'There's two ways of living here now. There's the old way, look out for your family, die where you was born, fish, cut your wood, keep a garden, make do with what you got. Then there's the new way. Work out, have a job, somebody tell you what to do, your brother's in South Africa, your mother's in Regina, buy every goddamn cockadoodle piece of Japanese crap can. Leave home. Go off to look for work. And some has a hard time of it. . . . Now we got to deal with Crock-Pots and consumer ratings, asphalt driveways, lotteries, fried chicken franchises, Mint Royale coffee and gourmet shops, all that stuff.'

These lines are spoken by Jack Buggit after Tert Card leaves town to take a job working for an oil supply company. He is explaining to Quoyle the new "lifestyles" section of the newspaper that Quoyle will launch; this section will now address both the old lifestyle, and the new. The quotation references the of the uncertainty surrounding social and economic change. Jack's tone when talking about the "old" ways is much more benevolent than his snide impatience with the "new" way of life. The old types look out for their kin while the new ones buy "goddamn cockadoodle … crap." The old way dramatizes values of rugged individualism, familial loyalty, and subsistence living, while the new way suggests separation from family, alienation of the worker, and a global trading system.

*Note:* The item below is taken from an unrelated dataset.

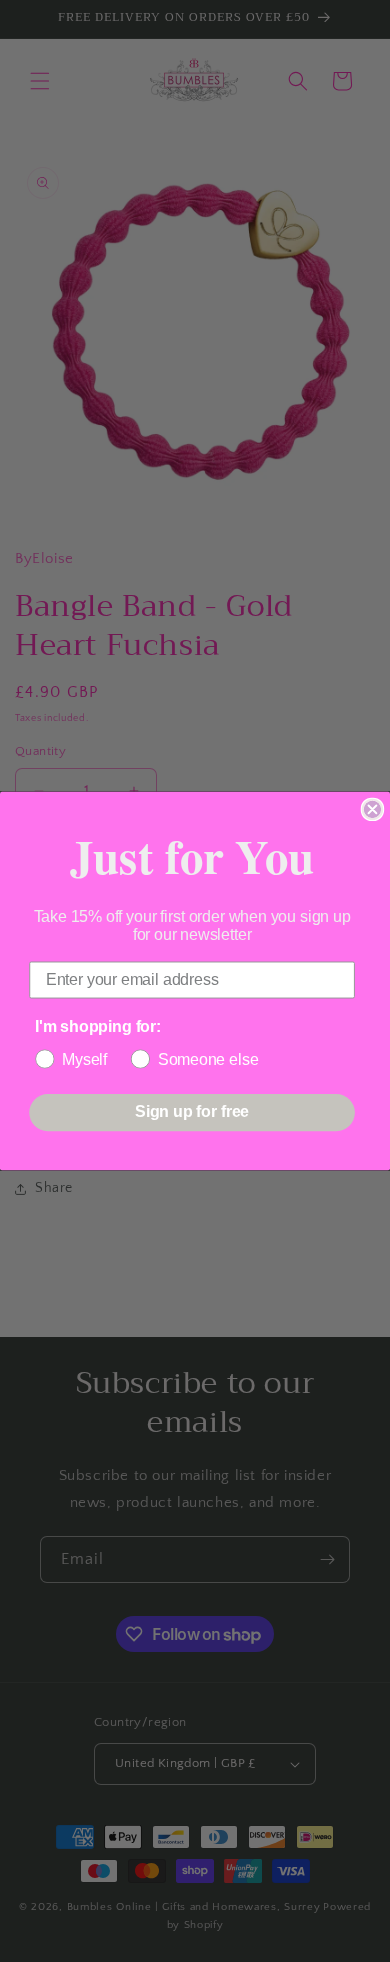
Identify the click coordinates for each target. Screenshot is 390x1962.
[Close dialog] (373, 810)
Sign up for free (192, 1112)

The words used to describe the old way of life are far fewer in number than the words describing the new economic and social order; the paragraph in this way actually acts out the very difference that is its subject—a more complex life requires a longer explanation, has more facets that must be included and comprehended. Although Jack Buggit shows a strong bias for the old way of life, his general point is that they have to change the section of the paper that deals with lifestyle in order to address the change. This passage shows him anticipating the inevitability of change; like it or not, it's coming and a newspaper—just like the people it serves—will have to acknowledge this new way of life.